Hong Kong (CNN) –
Myanmar has released three aid workers, including two U.N. employees,
who received prison sentences after being detained amid sectarian
clashes that killed scores of people in the west of the country in June,
a U.N. spokesman said Wednesday.
A court in the town of Maungdaw in Rakhine State sentenced the three local aid workers to time in prison on Friday.
But they have now been released after President Thein Sein issued a
statement on his website late Tuesday pardoning them, said Aye Win, the
spokesman for the United Nations in Myanmar.
One of the aid workers is from the U.N. refugee agency, one is from
the U.N. World Food Program and the other is from a non-governmental
organization affiliated with the refugee agency, according to Aye Win.

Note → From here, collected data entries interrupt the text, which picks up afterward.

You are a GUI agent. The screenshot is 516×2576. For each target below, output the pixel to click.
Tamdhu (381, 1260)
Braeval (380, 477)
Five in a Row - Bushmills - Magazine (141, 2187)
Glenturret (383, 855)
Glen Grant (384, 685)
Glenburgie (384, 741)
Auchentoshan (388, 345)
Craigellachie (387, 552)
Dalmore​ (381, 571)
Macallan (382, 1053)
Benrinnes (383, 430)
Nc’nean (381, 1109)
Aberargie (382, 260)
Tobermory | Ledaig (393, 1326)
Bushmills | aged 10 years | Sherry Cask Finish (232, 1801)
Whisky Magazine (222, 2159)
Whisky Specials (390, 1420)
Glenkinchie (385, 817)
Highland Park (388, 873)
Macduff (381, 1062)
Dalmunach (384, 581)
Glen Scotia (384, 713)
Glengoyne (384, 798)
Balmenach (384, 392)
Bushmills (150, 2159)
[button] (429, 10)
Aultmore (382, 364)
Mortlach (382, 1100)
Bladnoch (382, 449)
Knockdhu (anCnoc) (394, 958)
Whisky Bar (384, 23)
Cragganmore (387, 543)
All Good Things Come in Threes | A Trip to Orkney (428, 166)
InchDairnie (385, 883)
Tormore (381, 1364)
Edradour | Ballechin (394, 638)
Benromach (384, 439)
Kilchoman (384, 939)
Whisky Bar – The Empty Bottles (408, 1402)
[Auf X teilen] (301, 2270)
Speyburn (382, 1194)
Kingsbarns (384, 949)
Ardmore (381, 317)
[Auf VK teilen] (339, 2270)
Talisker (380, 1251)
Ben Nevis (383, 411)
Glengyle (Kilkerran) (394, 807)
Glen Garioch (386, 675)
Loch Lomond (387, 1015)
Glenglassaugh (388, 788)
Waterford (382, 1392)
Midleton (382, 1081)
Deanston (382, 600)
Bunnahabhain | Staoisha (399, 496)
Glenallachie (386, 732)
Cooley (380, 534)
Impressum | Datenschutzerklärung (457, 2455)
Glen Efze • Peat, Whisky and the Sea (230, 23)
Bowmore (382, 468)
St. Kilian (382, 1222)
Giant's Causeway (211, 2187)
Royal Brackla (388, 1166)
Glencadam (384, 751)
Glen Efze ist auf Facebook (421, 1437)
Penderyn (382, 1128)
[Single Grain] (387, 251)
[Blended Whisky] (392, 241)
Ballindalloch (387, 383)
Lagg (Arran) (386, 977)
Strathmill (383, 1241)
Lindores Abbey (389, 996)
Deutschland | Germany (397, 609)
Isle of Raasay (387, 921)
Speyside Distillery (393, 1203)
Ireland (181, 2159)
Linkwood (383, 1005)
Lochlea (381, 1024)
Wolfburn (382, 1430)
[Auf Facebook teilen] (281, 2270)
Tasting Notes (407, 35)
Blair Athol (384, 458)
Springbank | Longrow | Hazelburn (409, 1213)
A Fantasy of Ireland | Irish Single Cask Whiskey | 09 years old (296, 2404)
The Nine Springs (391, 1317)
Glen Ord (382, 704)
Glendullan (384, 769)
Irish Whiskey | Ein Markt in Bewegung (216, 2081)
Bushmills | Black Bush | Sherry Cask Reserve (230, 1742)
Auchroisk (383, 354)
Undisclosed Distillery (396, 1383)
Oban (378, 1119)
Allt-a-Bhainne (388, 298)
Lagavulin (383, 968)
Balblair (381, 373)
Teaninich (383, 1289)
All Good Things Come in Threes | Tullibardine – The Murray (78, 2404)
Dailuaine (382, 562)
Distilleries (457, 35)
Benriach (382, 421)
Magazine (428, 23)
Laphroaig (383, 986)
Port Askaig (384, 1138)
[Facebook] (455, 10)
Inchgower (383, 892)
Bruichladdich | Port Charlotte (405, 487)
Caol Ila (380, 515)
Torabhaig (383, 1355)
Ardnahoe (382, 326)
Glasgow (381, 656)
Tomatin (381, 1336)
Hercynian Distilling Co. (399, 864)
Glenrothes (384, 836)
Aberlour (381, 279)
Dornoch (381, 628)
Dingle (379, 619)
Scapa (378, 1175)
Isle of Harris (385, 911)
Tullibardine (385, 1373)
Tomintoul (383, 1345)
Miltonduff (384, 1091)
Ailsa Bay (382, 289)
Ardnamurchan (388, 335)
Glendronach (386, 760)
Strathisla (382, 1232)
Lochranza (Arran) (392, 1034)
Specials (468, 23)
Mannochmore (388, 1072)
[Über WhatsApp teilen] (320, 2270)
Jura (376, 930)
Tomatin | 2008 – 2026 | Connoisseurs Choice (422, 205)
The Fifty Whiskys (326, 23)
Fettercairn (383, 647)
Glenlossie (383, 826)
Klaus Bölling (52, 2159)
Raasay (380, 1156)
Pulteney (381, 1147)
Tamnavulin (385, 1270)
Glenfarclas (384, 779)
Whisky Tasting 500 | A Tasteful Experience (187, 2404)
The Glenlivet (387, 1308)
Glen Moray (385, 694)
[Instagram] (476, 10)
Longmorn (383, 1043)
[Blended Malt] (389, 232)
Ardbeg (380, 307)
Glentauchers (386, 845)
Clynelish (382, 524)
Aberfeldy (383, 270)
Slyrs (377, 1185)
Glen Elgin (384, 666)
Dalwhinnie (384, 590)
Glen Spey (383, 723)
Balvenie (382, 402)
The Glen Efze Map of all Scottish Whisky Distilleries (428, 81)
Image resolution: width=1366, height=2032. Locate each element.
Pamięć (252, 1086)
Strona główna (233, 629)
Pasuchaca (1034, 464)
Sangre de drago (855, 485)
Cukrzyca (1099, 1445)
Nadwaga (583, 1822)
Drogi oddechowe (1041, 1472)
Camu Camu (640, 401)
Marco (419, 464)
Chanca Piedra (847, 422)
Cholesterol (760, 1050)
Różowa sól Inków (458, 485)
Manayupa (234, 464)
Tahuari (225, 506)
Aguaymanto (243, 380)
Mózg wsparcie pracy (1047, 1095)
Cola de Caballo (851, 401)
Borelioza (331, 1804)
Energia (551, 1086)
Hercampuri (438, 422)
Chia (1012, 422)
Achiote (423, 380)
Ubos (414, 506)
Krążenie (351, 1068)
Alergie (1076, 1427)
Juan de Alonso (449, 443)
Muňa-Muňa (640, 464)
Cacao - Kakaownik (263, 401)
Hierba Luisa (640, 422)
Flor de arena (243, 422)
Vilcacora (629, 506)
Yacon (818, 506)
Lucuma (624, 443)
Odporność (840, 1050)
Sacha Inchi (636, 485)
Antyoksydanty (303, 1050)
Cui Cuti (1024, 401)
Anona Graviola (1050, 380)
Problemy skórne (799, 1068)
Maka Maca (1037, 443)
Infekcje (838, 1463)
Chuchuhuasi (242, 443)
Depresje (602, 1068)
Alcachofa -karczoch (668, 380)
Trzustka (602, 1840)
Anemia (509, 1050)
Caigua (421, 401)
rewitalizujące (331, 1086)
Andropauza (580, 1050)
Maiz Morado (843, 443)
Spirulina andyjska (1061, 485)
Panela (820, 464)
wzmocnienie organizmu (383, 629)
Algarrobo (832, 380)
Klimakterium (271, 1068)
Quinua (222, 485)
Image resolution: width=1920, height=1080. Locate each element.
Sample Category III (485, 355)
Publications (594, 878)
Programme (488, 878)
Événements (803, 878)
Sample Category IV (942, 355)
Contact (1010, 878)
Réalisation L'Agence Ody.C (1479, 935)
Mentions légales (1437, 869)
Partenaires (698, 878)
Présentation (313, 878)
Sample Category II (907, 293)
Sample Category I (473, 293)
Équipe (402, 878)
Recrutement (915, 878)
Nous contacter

The United Nations had struggled to obtain details on the lengthf the
prison sentences and the charges the workers were convicted of because
it didn’t have access to the courtroom, he said. It had been unable to
meet with them after they were taken into custody.
The United Nations said in July that about 10 aid workers had been
detained for “questioning” by the authorities in Rakhine, where violent
clashes between Buddhists and Muslims caused havoc in June. The detained
workers included employees of the United Nations and the aid group
Doctors Without Borders.
Some of those being held were released, the United Nations said last week. But it noted that some workers remained in detention.
The communal violence in Rakhine resulted in the destruction of
hundreds of homes and the displacement of tens of thousands of people,
many of them members of the Rohingya, a stateless ethnic Muslim
minority.
Rakhine is home for the Rohingya, who say they have been persecuted
by the Myanmar military during its decades of authoritarian rule.
Many of them have fled into neighboring Bangladesh over the years.
But the Bangladeshi government tried to prevent fleeing Rohingya from
crossing the border from Myanmar during the recent outbreak of violence,
saying it already had too many to deal with.
The Myanmar government declared a state of emergency in Rakhine at
the time of the unrest, bringing in the military to help restore order.
Human rights advocates have accused the Myanmar authorities of
cracking down particularly harshly on the Rohingya in the response to
the unrest.
Aye Win of the United Nations declined to disclose the identities of the detained U.N. workers.